Yanzhao Metropolis Daily
- Native name: 燕赵都市报
- Type: Daily newspaper
- Format: Print, online
- Owner: Hebei Provincial Committee of the Chinese Communist Party
- Publisher: Hebei Daily Newspaper Group
- Founded: 1 January 1996
- Political alignment: Chinese Communist Party
- Language: Chinese
- Headquarters: Shijiazhuang
- OCLC number: 866042248
- Website: yzdsb.hebnews.cn

= Yanzhao Metropolis Daily =

Simplified Chinese newspaper

Yanzhao Metropolis Daily or Yanzhao Dushibao (燕赵都市报 (燕趙都市報, Yānzhào dūshì bào)), also known as Yanzhao Metropolitan Daily, is a morning newspaper published in the Hebei province of the People's Republic of China.

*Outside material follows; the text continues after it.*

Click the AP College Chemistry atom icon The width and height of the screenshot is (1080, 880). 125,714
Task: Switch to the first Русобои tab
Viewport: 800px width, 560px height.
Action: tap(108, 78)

It is owned by Hebei Daily Newspaper Group of the Hebei Provincial Committee of the Chinese Communist Party, which also publishes Hebei Daily.

Yanzhao Metropolis Daily was sponsored by the Hebei Daily Agency (河北日报社) in January 1996. It has two local editions: Metropolis Express for Shijiazhuang, provincial capital; and East Hebei Edition for Tangshan, a city in eastern Hebei.